The next cell demonstrates the pause-and-inspect pattern without actually
pausing for real human input (we auto-approve for demonstration purposes).


In [None]:
# Human-in-the-loop demonstration (auto-approved)

approval_manager = StateManager()
approval_state = AgentState(question=question, status="running")
start_cid = approval_manager.save_checkpoint(approval_state, label="start")

# Simulate adding one step and pausing for approval
if agent_result.steps:
    first_step = agent_result.steps[0]
    approval_state.steps.append({
        "thought": first_step.thought,
        "action": first_step.action,
        "action_input": first_step.action_input,
        "observation": first_step.observation,
    })
    approval_state.status = "paused"  # waiting for human review
    pause_cid = approval_manager.save_checkpoint(approval_state, label="paused_for_review")

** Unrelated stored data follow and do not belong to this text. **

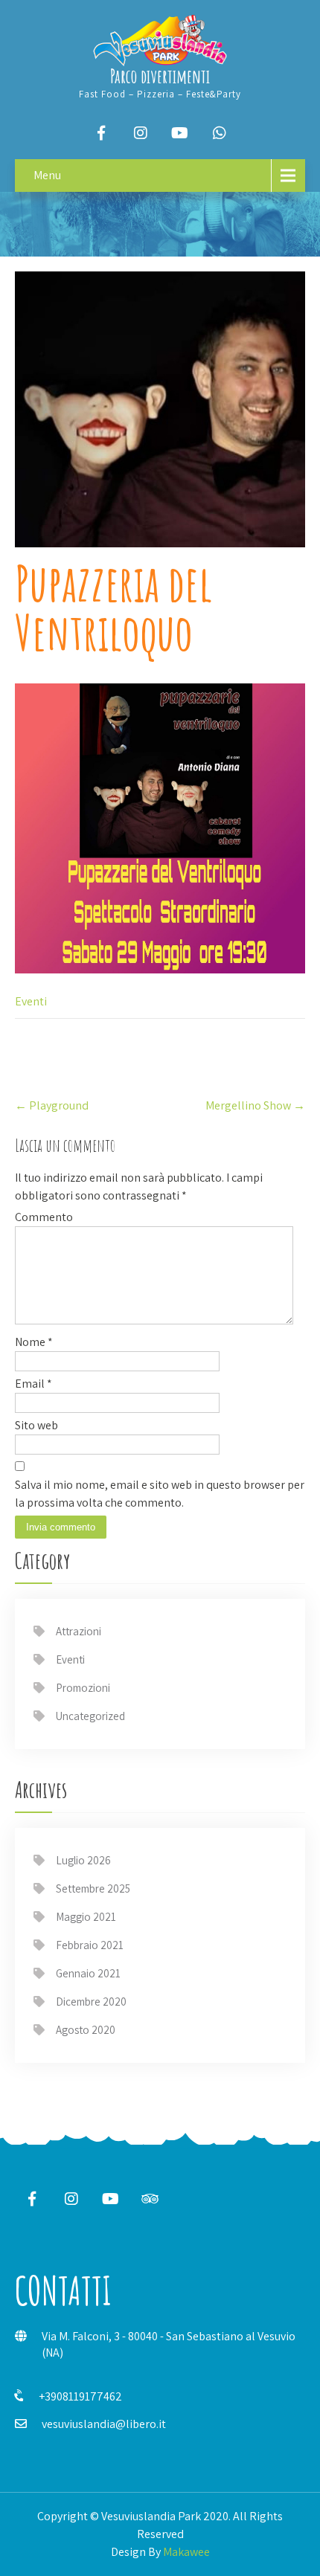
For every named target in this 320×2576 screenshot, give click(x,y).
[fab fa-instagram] (140, 133)
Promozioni (83, 1688)
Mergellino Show (255, 1105)
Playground (52, 1105)
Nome (34, 1342)
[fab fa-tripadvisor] (150, 2198)
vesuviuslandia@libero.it (104, 2424)
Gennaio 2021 (88, 1973)
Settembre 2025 (93, 1888)
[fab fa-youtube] (180, 133)
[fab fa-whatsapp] (219, 133)
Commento (44, 1217)
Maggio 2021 (86, 1917)
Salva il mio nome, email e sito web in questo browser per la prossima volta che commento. (159, 1493)
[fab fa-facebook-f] (101, 133)
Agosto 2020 (85, 2030)
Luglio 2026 (83, 1860)
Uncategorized (90, 1716)
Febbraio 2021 (90, 1945)
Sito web (36, 1425)
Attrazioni (78, 1631)
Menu (47, 175)
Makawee (186, 2552)
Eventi (31, 1001)
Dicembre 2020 (91, 2001)
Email (33, 1383)
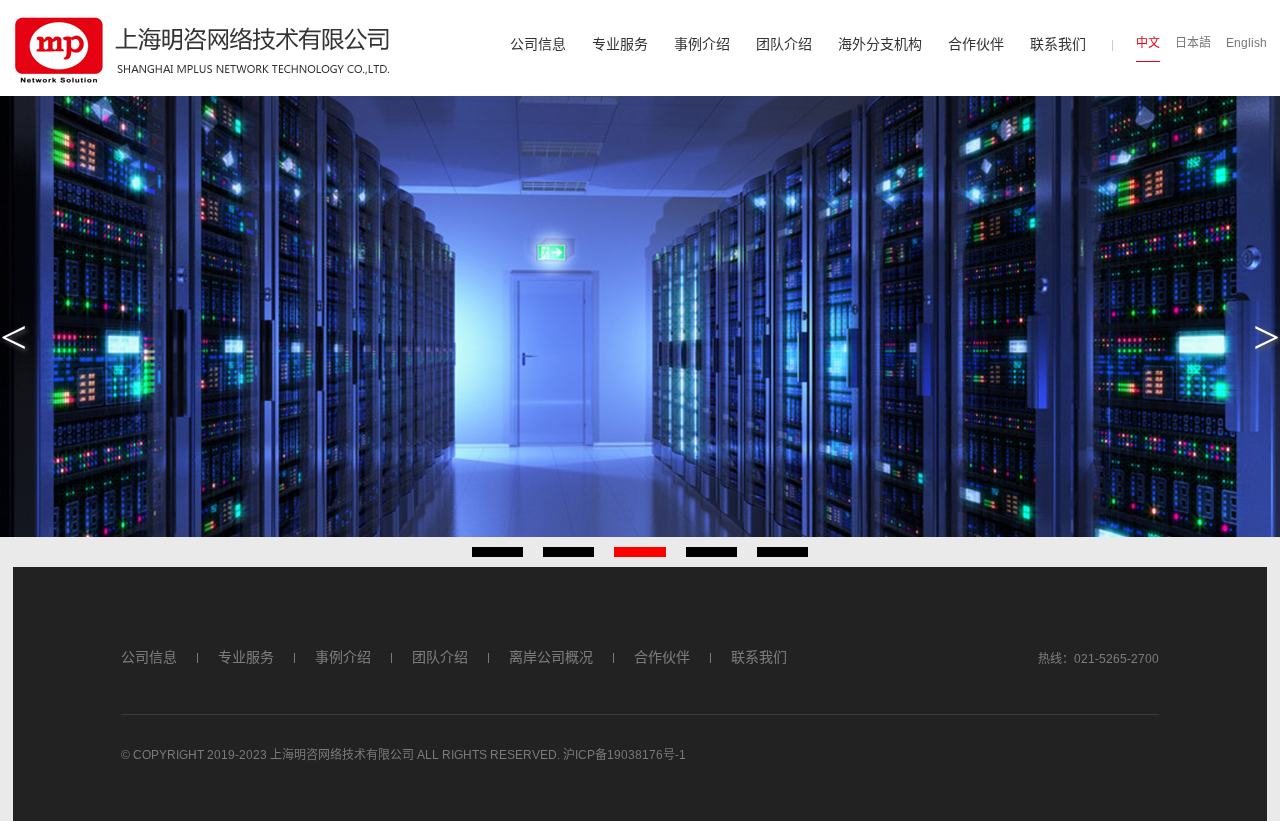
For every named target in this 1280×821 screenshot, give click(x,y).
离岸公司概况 (551, 657)
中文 (1148, 43)
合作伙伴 (976, 44)
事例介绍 (702, 44)
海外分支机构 (880, 44)
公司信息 (538, 44)
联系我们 (1058, 44)
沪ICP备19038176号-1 (624, 755)
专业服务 (620, 44)
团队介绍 (784, 44)
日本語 (1193, 43)
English (1246, 43)
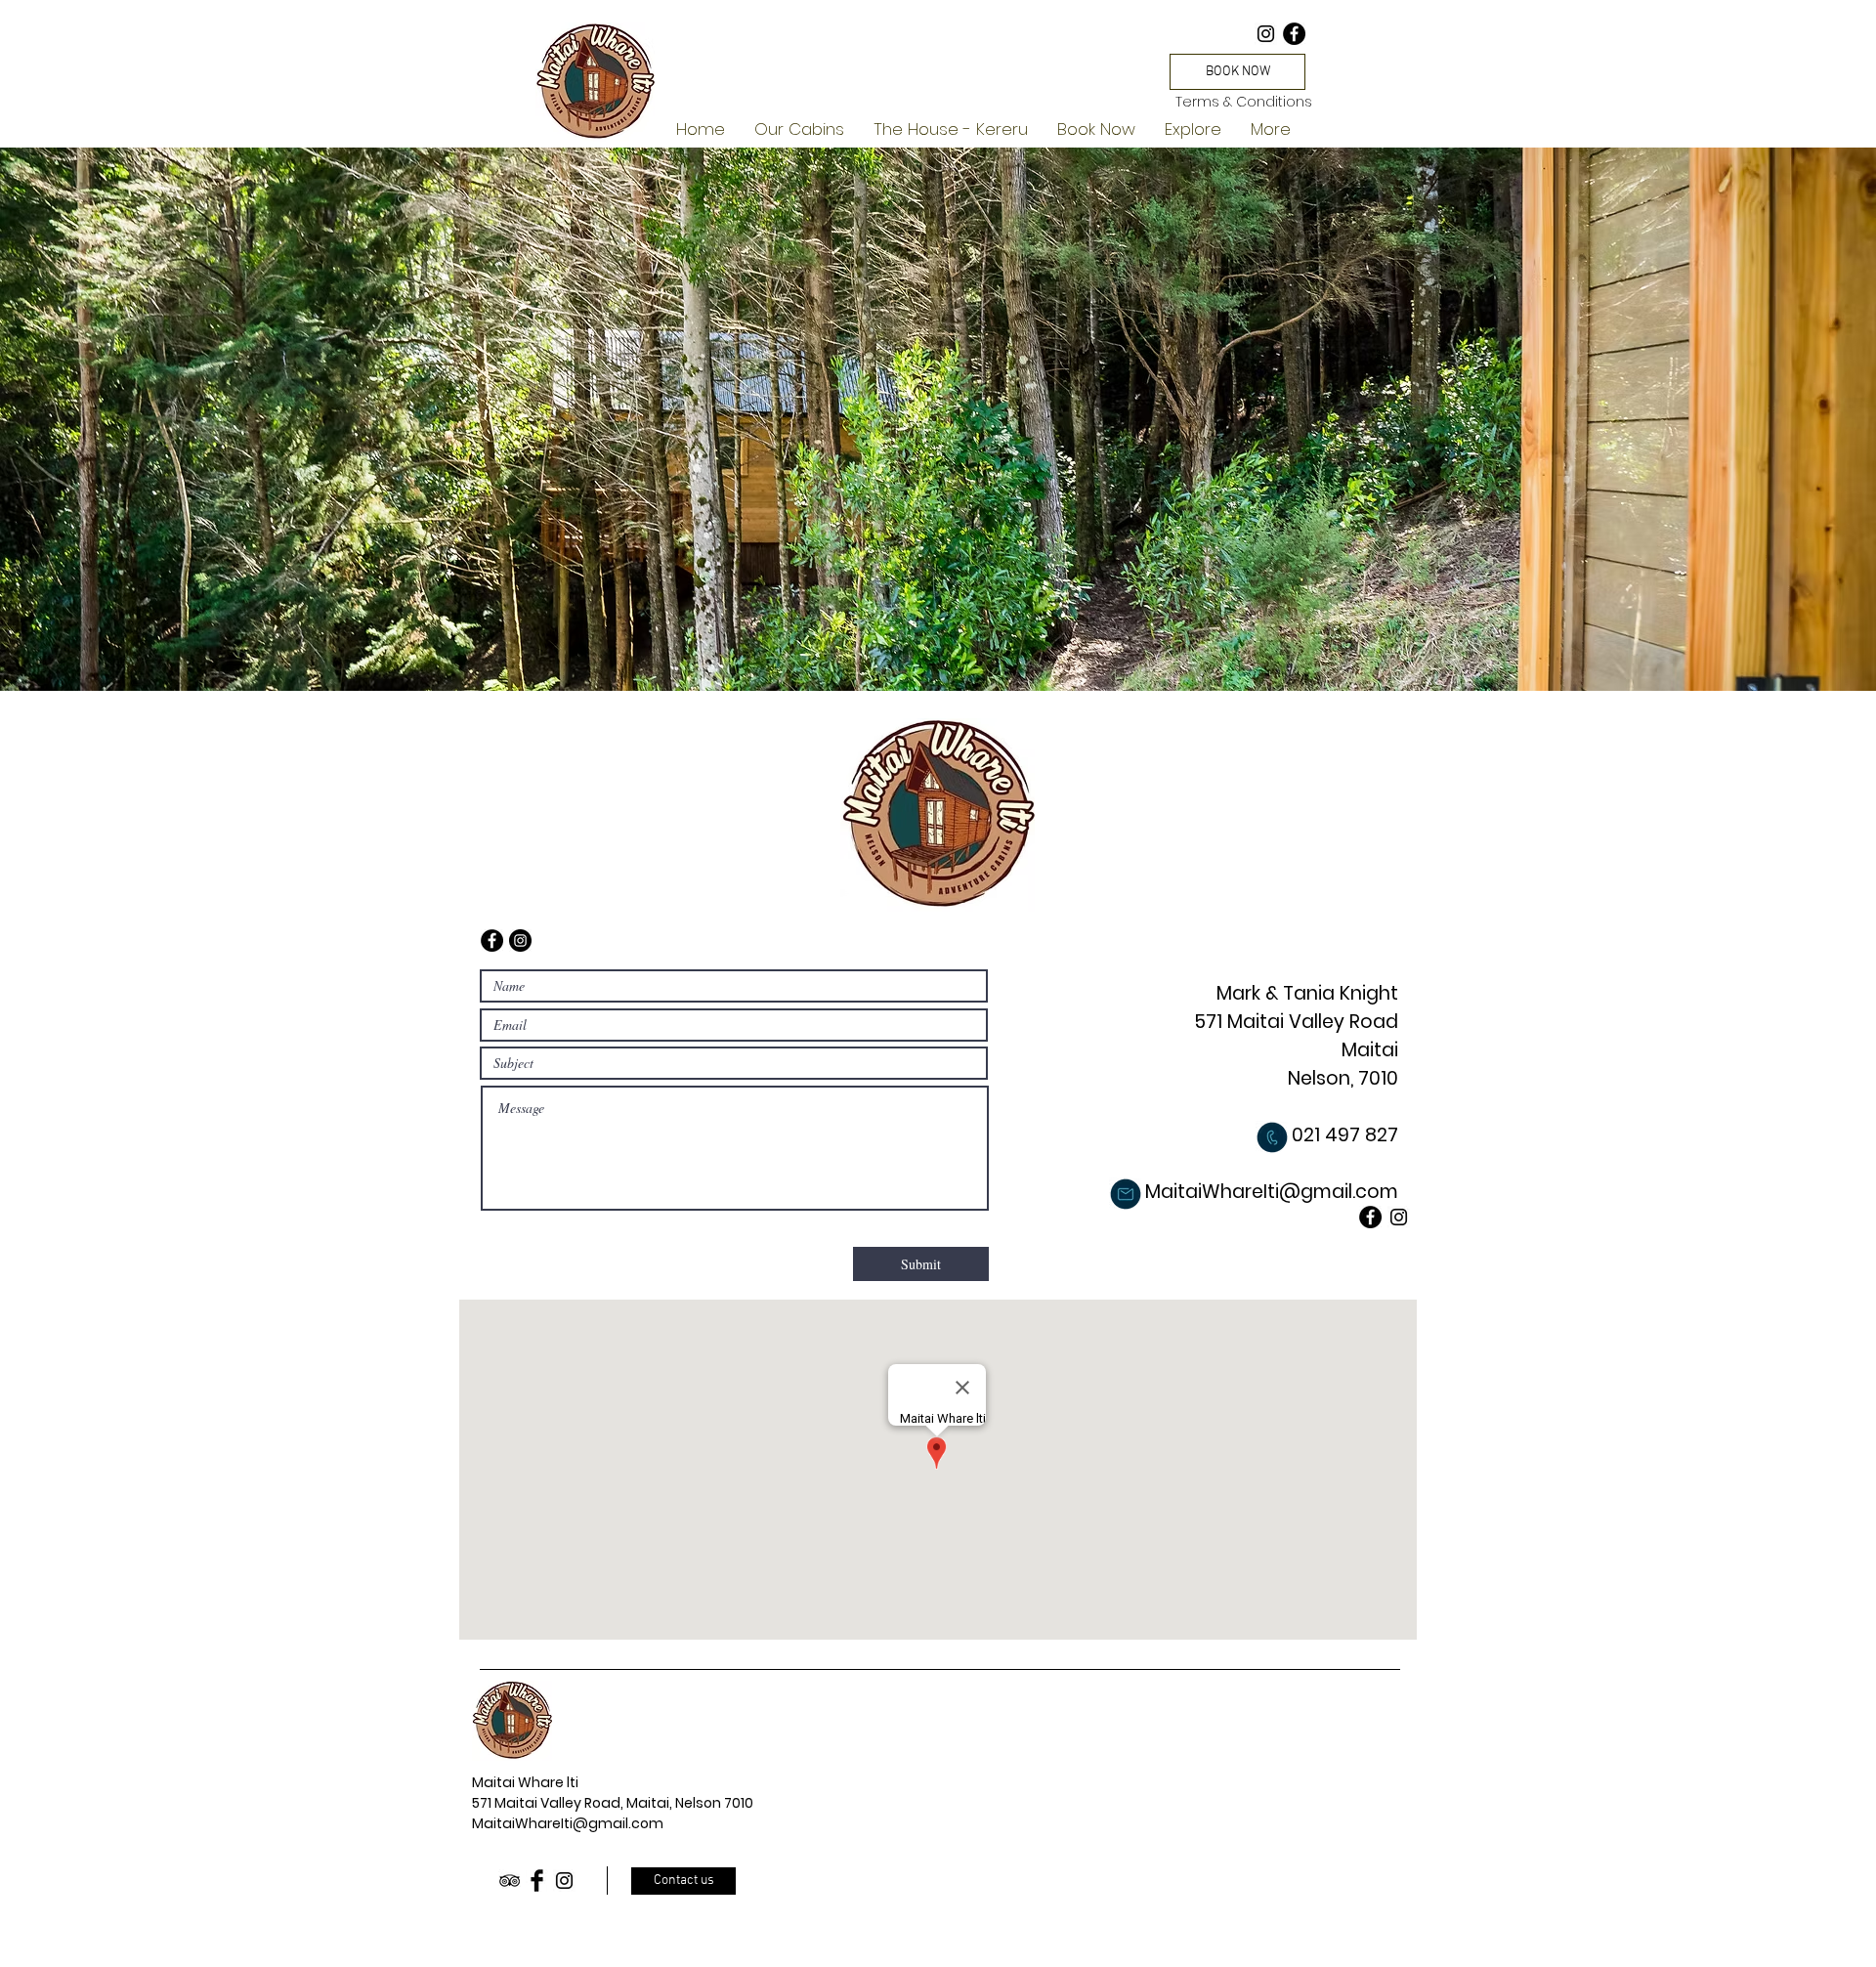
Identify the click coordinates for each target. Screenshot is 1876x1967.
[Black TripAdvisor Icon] (509, 1880)
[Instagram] (1266, 33)
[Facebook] (1294, 33)
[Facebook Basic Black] (537, 1880)
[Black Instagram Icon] (564, 1880)
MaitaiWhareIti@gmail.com (567, 1823)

    print("Agent paused. Human review required.")
    print(f"  Checkpoint id : {pause_cid}")
    print(f"  Last action   : {first_step.action}({repr(first_step.action_input)[:60]})")
    print(f"  Observation   : {first_step.observation[:150]}..." if len(first_step.observation) > 150 else f"  Observation   : {first_step.observation}")
    print()

    # Auto-approve for demo purposes
    human_decision = "approve"
    print(f"Human decision: {human_decision!r}")

    if human_decision == "approve":
        approval_state.status = "running"
        approval_manager.save_checkpoint(approval_state, label="approved_resumed")
        print("Agent resumed. Continuing to final answer...")
        print(f"Final answer: {agent_result.answer[:200]}")
    else:
        # Rewind to before the step
        approval_state = approval_manager.rewind_to(start_cid)
        print("Rewound to start. Agent will retry.")
else:
    print("No steps to pause on for this question.")

## Learning Checkpoint: State Management

### What Works

- Checkpoints let you inspect exactly what the agent knew at any past step:
  what context it had, what tools it called, and what answers it considered.
- Time travel restores a full agent state from any checkpoint, enabling
  retry, audit, and debugging workflows.
- Human-in-the-loop review is possible by pausing at any step and resuming
  or rewinding based on human feedback.

### What Does Not Work Well

- This tutorial's StateManager stores checkpoints in memory. A production
  system needs persistent storage (database, file system) so checkpoints
  survive process restarts.
- Checkpointing adds overhead if saved very frequently in a tight loop.
  In practice, save checkpoints at meaningful boundaries (before a tool call,
  after a human decision) rather than every single computation.

### Where to Go Next

The three agent tutorials (6, 7, 8) form a self-contained extension of the
RAG series:

- **Tutorial 6** showed how to wrap RAG retrieval as an agent tool.
- **Tutorial 7** showed how a Critic improves answer quality.
- **Tutorial 8** showed how to save, inspect, and rewind agent state.

Together they build the foundation for production-grade agentic systems:
reliable retrieval + quality control + auditability.